Leaving in two days for a week of fishing on Sideburn, Highbrush and Nagasin lake near Chapleau. Anyone been to the area this last week and have a report on the fishing and black flys?


----------



## Junior Mint

Started47 said:


> Leaving in two days for a week of fishing on Sideburn, Highbrush and Nagasin lake near Chapleau. Anyone been to the area this last week and have a report on the fishing and black flys?
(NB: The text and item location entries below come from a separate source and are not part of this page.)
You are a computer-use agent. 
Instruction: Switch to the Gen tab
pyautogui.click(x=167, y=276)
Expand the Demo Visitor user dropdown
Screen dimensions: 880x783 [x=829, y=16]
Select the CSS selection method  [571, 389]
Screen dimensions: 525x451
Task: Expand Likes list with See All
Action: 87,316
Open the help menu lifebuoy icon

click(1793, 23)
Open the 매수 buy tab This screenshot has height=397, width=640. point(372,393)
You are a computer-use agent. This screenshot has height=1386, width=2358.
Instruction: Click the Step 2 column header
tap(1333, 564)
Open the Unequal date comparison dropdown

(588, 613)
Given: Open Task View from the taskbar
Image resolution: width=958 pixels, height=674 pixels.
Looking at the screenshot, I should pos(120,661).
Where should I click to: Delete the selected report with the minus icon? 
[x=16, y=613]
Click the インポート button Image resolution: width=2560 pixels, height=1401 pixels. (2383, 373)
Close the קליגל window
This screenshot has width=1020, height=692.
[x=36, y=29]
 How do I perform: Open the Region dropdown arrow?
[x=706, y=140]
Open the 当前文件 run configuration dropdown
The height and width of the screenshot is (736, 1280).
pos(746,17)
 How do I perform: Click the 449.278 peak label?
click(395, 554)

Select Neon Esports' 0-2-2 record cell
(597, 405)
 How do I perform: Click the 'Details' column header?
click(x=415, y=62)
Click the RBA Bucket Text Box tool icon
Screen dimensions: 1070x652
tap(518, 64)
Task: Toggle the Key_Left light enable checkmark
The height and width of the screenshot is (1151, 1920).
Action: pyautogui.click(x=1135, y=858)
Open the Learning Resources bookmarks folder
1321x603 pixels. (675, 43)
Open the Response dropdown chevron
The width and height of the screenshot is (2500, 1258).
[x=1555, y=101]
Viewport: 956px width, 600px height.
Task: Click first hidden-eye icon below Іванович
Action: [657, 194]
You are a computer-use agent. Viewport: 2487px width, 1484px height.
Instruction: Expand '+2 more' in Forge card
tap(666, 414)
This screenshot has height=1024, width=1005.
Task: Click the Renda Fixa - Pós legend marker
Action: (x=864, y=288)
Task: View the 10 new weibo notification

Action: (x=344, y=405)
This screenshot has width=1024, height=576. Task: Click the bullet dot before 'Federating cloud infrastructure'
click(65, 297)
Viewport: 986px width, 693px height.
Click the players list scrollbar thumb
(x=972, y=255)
Just getting back from five mile lake south of chapleau. Black flies were fine but mosquitoes were terrible. Mayfly hatch started a little last night with fly larvae carcasses collecting along the downwind lakeshore this morning. Fishing was good on Saturday and Sunday, but shut down monday and Tuesday...wish I had brought some small brown jigs to try to match the hatch...good luck and have fun

Sent from my SCH-I545 using Ohub Campfire mobile app


----------



## Started47

Thanks for the reply. Last year i hit the may fly hatch and the fishing was slow. We are going two weeks earlier this year so i was hoping to miss the hatch. Guess i'll find out soon.


----------



## HUBBHUNTER

I'll be on Esnagi Lake, Ontario fishing the 27th to the 1st. I was told that due to the late spring and cooler than normal temps the mayfly hatch is later this year. Normally we don't run into any mayflies but were told that it is possible this year.


----------



## GVSUKUSH

Just got back from Borden Lake in Chapleau, skeeters were bad, very few flies, and it was so windy you couldn't tell if there was a mayfly hatch or not. Walleye and smallie fishing was great, pike fishing was kinda crappy.


----------



## GVSUKUSH

Junior Mint said:


> Just getting back from five mile lake south of chapleau. Black flies were fine but mosquitoes were terrible. Mayfly hatch started a little last night with fly larvae carcasses collecting along the downwind lakeshore this morning. Fishing was good on Saturday and Sunday, but shut down monday and Tuesday...wish I had brought some small brown jigs to try to match the hatch...good luck and have fun
> 
> Sent from my SCH-I545 using Ohub Campfire mobile app


Did you stay at Five Mile lake lodge? We stayed at Chapleau lodge and the accommodations were awesome, walleye and smallie fishing was great too, but we had a couple guys in our group that really wanted to get into the pike. We caught maybe 5 over 4 days of fishing, wondering how you did at Five mile?


----------



## Junior Mint

GVSUKUSH said:


> Did you stay at Five Mile lake lodge? We stayed at Chapleau lodge and the accommodations were awesome, walleye and smallie fishing was great too, but we had a couple guys in our group that really wanted to get into the pike. We caught maybe 5 over 4 days of fishing, wondering how you did at Five mile?


yes we were at five mile lake lodge....been going there since college. Lodging is "a bit casual" as my father would say. We actually stopped by chapleau lodge when we were up there. The accomodations looked alot nicer than five mile. Looking to go somewhere else on the next trip. I would not go to five mile for the pike. They are there, but they are all hammer handles. Our fishing sounded similar to yours...lots of eyes and smallies....love the pic of the stringer...dude with the knife looks eager to cut something!!!!

Sent from my SCH-I545 using Ohub Campfire mobile app


----------



## Junior Mint

Sent from my SCH-I545 using Ohub Campfire mobile app


----------



## kzoofisher

Nice stringer and smiles. I'm headed that way in 59 days, not that I'm counting.


----------



## GVSUKUSH

Cant' beat the views....



























Basically gave the chef all of our fish and the last night was a feast


----------



## Junior Mint

Started47 said:


> Leaving in two days for a week of fishing on Sideburn, Highbrush and Nagasin lake near Chapleau. Anyone been to the area this last week and have a report on the fishing and black flys?


Well.......how did the trip go? 

Sent from my SCH-I545 using Ohub Campfire mobile app


----------



## Started47

Just returned home from our week of fishing at Sideburned lake South of Chapleau. The fishing was great and the weather was awesome. We caught tons of pike and Walleye's and some really nice Perch. Lodging at Golden route is a little rough but the shower worked and the roof didn't leak so if the fishing is good who cares about the cabins.


----------